Fudgy Soufflé Cake with Warm Turtle Sauce

WW Points
Makes 6 servings 

Butter-flavored cooking spray
1/4 tsp. sugar
1/2 cup unsweetened cocoa
6 Tbsp. hot water
2 Tbsp. stick margarine
3 Tbsp. all-purpose flour
3/4 cup 1% low-fat milk
1/4 cup sugar
1/8 tsp. salt
4 large egg whites
3 Tbsp. sugar
Warm Turtle Sauce*

Preheat oven to 375ºF. 

Coat a 1 1/2-quart soufflé dish with cooking spray; sprinkle with 1/4 teaspoon sugar. Set aside.  Combine cocoa and hot water in a bowl. Stir well; set aside. 

Melt margarine in a small, heavy saucepan over medium heat. Add flour; cook 1 minute, stirring constantly with a whisk. Add milk, 1/4 cup sugar, and salt; cook 3 minutes or until thick, stirring constantly. Remove from heat. Add cocoa mixture; stir well. 

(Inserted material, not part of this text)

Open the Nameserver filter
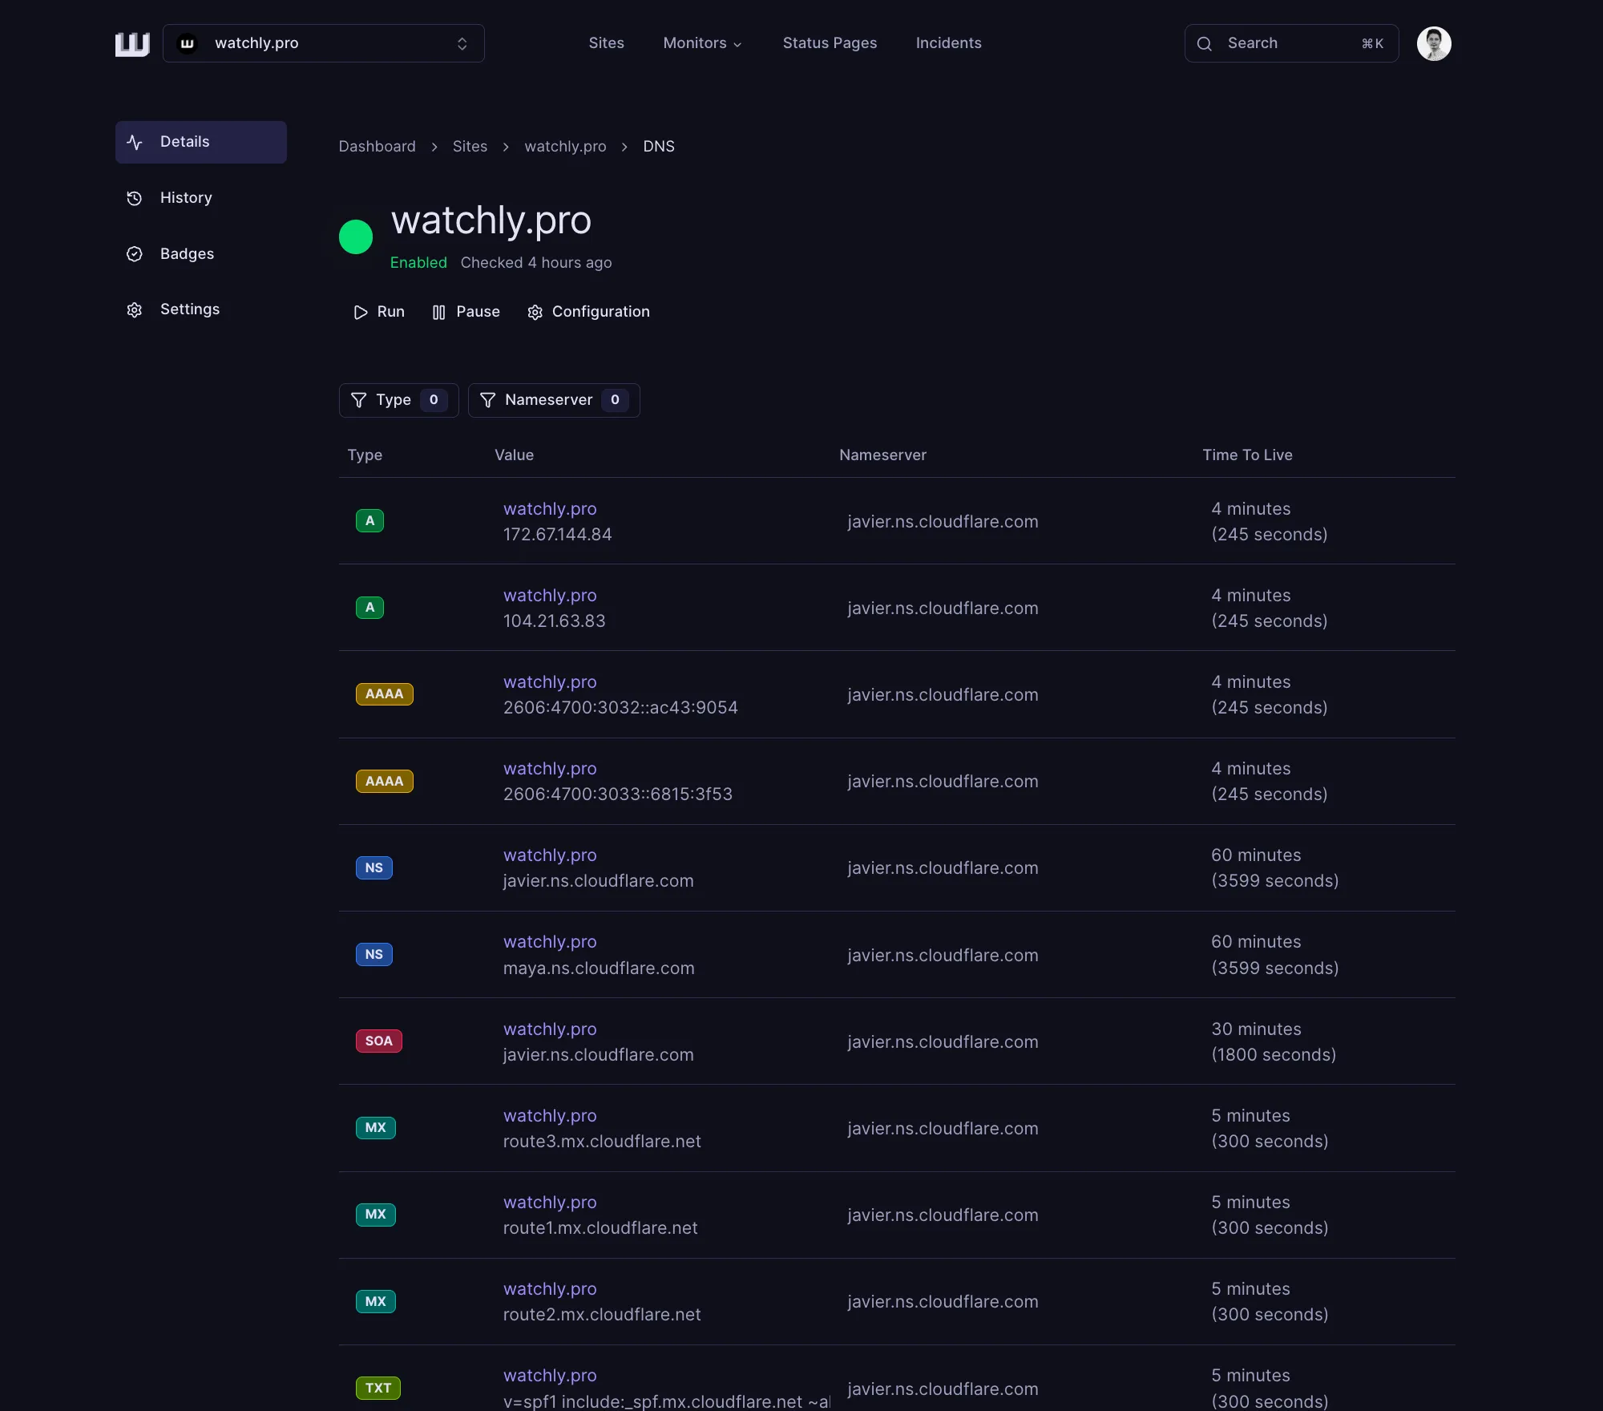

Spoon into a large bowl; let cool slightly. Beat egg whites (at room temperature) at high speed of a mixer until foamy. Add 3 tablespoons sugar, 1 tablespoon at a time, beating until stiff peaks form. Gently fold 1 cup egg white mixture into cocoa mixture; gently fold in remaining egg white mixture. 

Spoon into prepared soufflé dish. Bake at 375ºF for 35 minutes or until puffy and set. Remove from oven; serve warm, at room temperature or chilled with Warm Turtle Sauce.


Warm Turtle Sauce*
6 Tbsp. fat-free caramel-flavored sundae syrup
3 Tbsp. chopped pecans, toasted

Place caramel syrup in a small bowl and microwave at HIGH for 30 seconds, or until warm. Stir in chopped pecans. Makes 1/2 cup. 

1 wedge and 1 T. sauce equals: 241 calories (29 percent from fat), 7.8 g fat (1.7 g sat , 3.3 g mono and 1.9 g poly), 6.1 g protein, 58.6 g carbohydrate, 0.4 g fiber, 2 mg cholesterol, 182 mg sodium ++++ WWP: 5


----------